Monday, January 10, 2011


The Do's & Don'ts of Life


Sri Adi Sankaracharya


This blog has earlier brought before you, the text and commentaries on Sri Adi Sankaracharya’s (1) Maneesha Panchakam (2) Atma Bodha and (3) Nirvana Shatkam.

These three texts reflect the quintessence of Advaitha Philosophy enunciated in the Upanishads.

The specialty of these three works is that – though they represent the quintessence of Upanishads, they are all, original works  by Adi Sankara, and teach us the complete gamut of Advaitha in a simple and highly effective style. They came from the very depths of Adi Sankara’s wisdom.

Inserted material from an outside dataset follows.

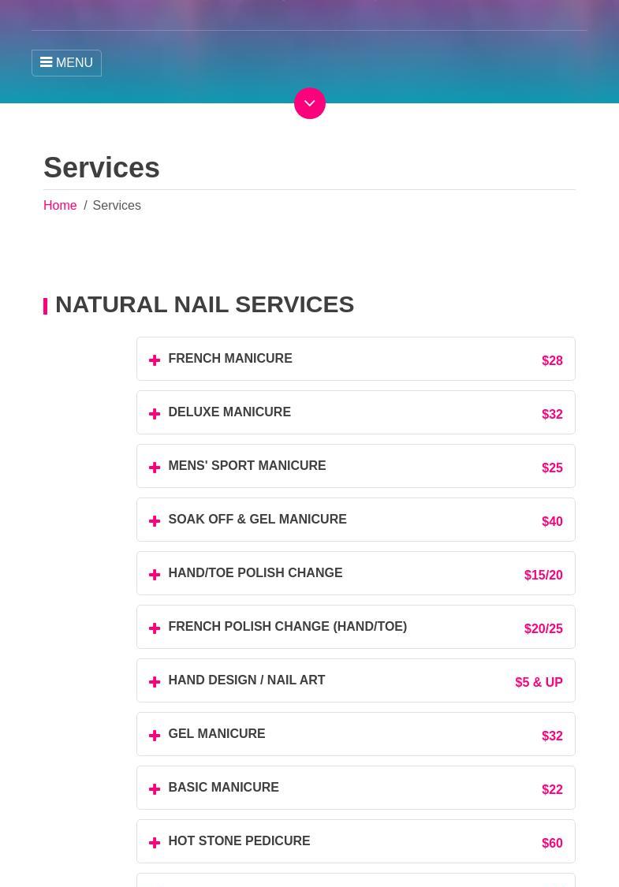Click plus icon for French Polish Change (Hand/Toe)

tap(155, 628)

Nirvana Shatkam and Maneesha Panchakam were the outcome of two special incidents in Sankara’s life itself.

They bring out the clear distinction between procedure ridden and class ridden religions of the world and the universality of Advaitha philosophy.

Adi Sankara was never tired of exposing the hollowness and purposelessness of all mundane distinctions that ordinary religionists observe in the society.

Nirvana shatkam and  Maneesha panchakam, bring forth before readers the universality of the self and its oneness with the Brahman – but they do not give the logic behind the theme. They come as Statements of Fact.

On the other hand, Atma Bodha is an elaborate, logical exposition of the Brahman,  adducing different kinds of proof for the self being the same as Brahman.

Atma Bodha is an extraordinary text, serving the Sadhaka in his Sravanam, Mananam and Nidhidhyasanam. A sincere and Persistent Sadhaka can attain Nithya Mukthi or liberation (as we are alive in this body) with this one text of Atma Bodha.

In the series of original works of Adi Sankara comes another illustrious piece called, Bhaja Govindam.

After reading Atma Bodha, Maneesha Panchakam and Nirvana shatkam, and digesting the oneness of Jeeva and Eswara as one and the same Brahman, Bhaja Govindam seems to take us in another direction.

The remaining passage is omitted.